** BRIEF **
In the entries that follow, find the line containing "Open the Advanced step in sidebar" and the line containing "You are a GUI", then copy exactly everything from the first through the second except the pictures.

::::::::

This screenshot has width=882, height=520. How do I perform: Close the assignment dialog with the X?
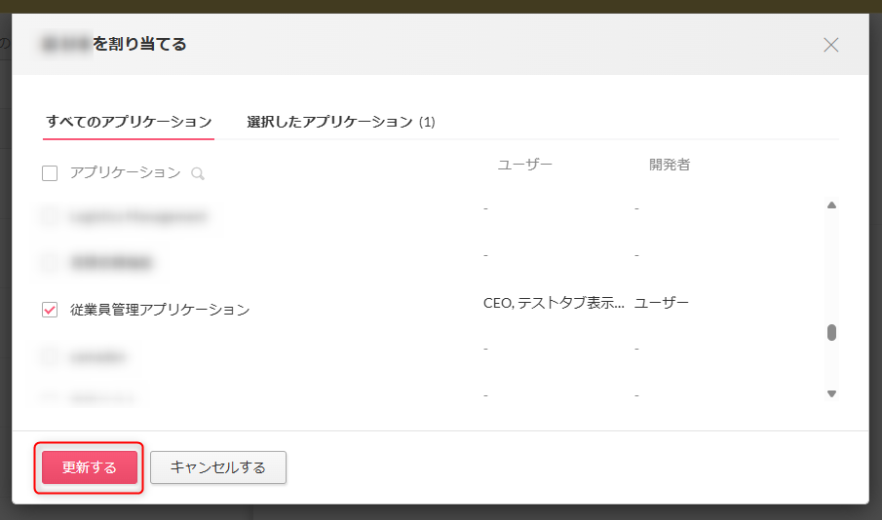(x=830, y=45)
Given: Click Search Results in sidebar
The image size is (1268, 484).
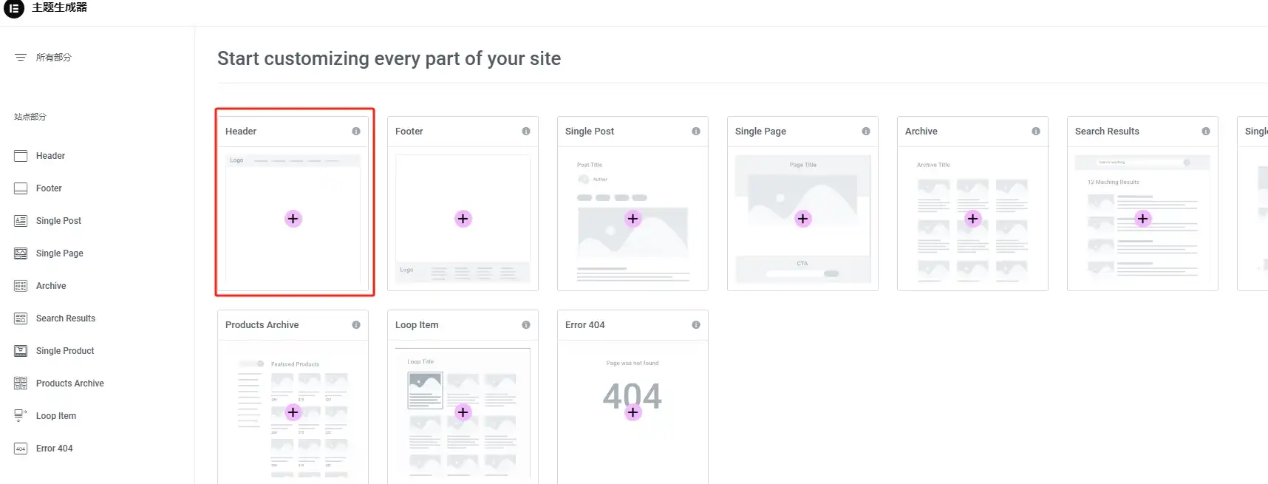Looking at the screenshot, I should (65, 318).
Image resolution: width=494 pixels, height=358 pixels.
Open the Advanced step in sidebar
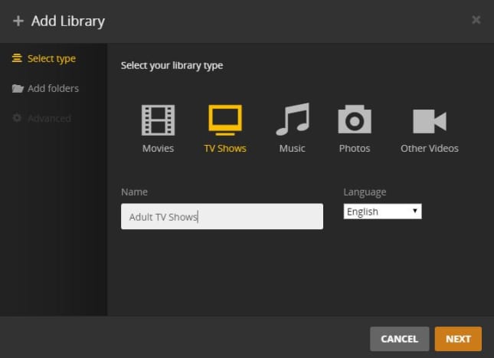point(41,118)
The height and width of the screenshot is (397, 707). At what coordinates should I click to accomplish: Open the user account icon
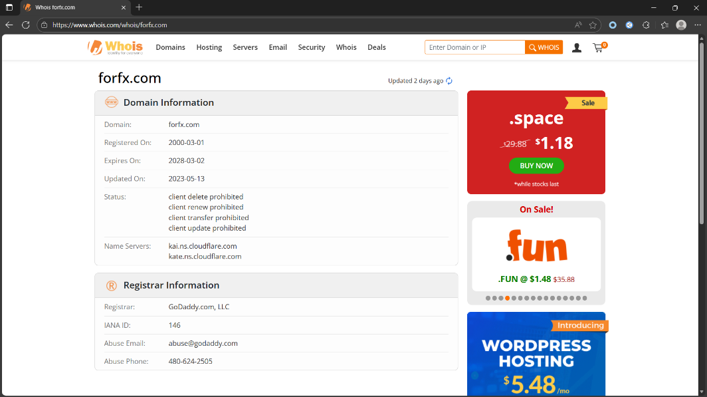tap(577, 48)
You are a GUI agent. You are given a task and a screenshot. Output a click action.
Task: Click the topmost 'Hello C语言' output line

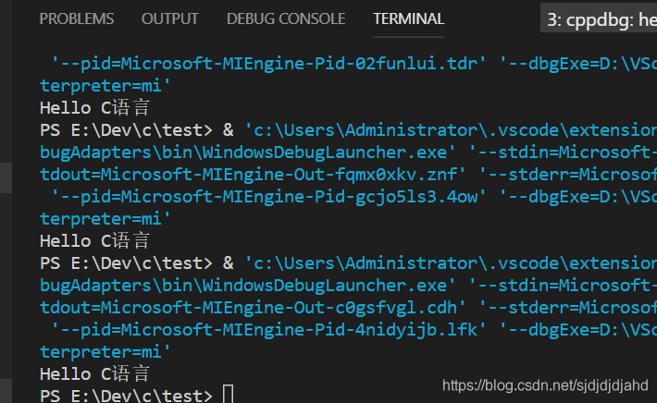pyautogui.click(x=94, y=108)
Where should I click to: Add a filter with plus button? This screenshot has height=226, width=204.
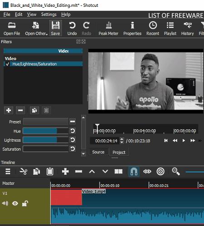(x=9, y=110)
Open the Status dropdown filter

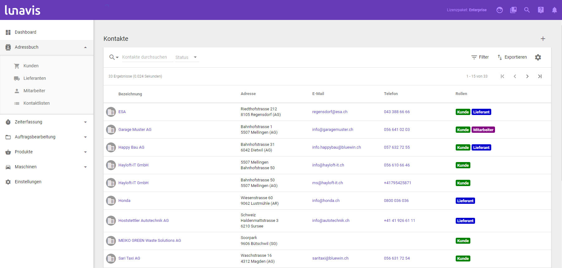coord(186,57)

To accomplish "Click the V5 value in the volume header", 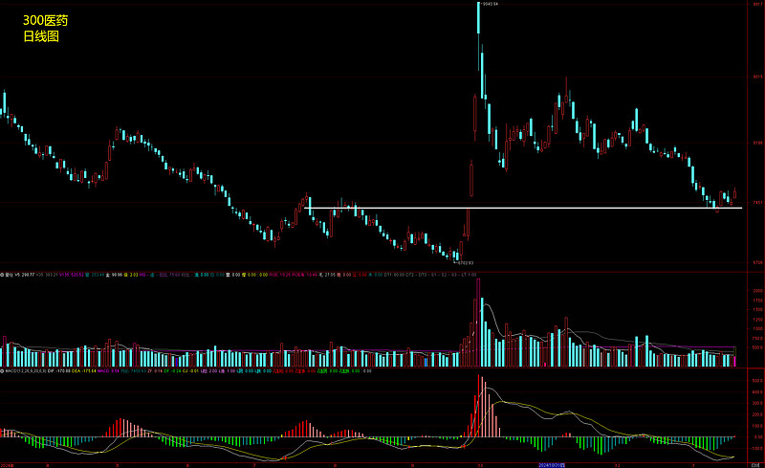I will tap(27, 274).
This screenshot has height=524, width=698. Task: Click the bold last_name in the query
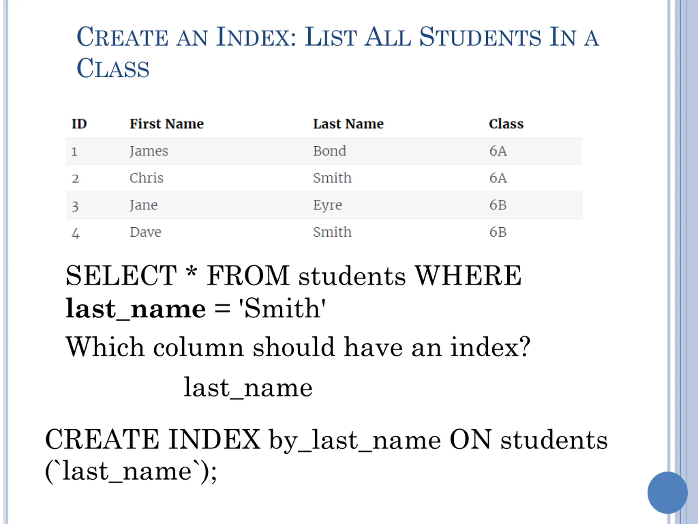136,309
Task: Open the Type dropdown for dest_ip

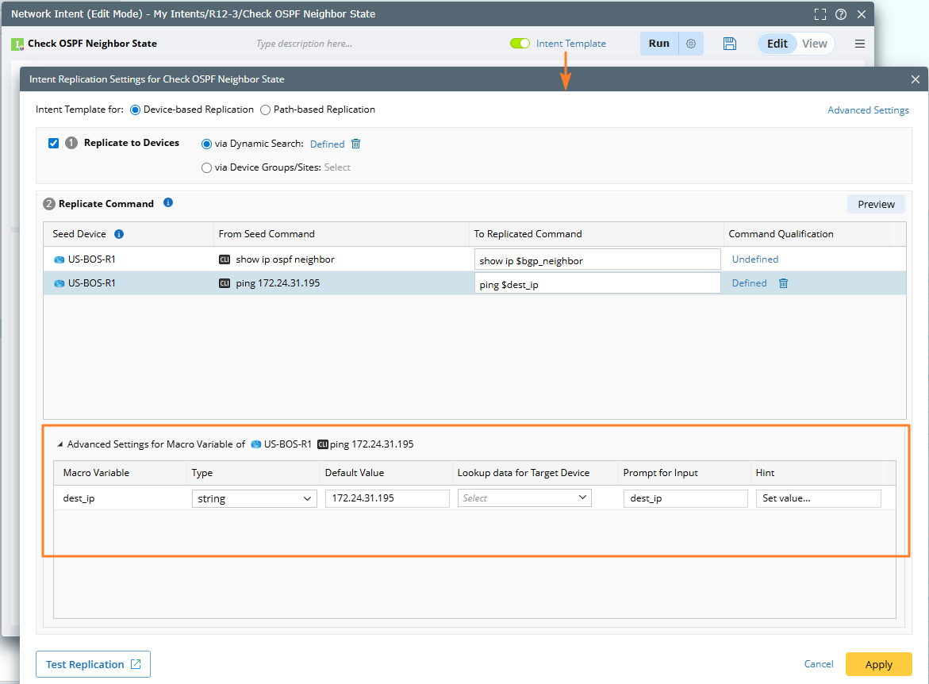Action: 254,498
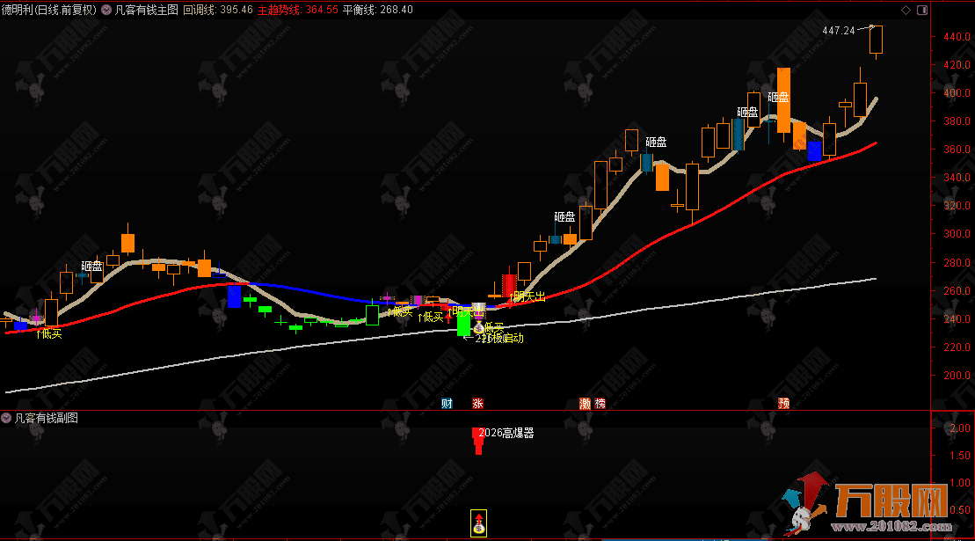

::::::::

** SOLUTION TO THIS EXERCISE **
Open the Advanced step in sidebar
point(41,118)
The height and width of the screenshot is (397, 707). At what coordinates should I click to accomplish: Open the user account icon
tap(577, 48)
You are a GUI agent. You are given a task and a screenshot. Output a click action.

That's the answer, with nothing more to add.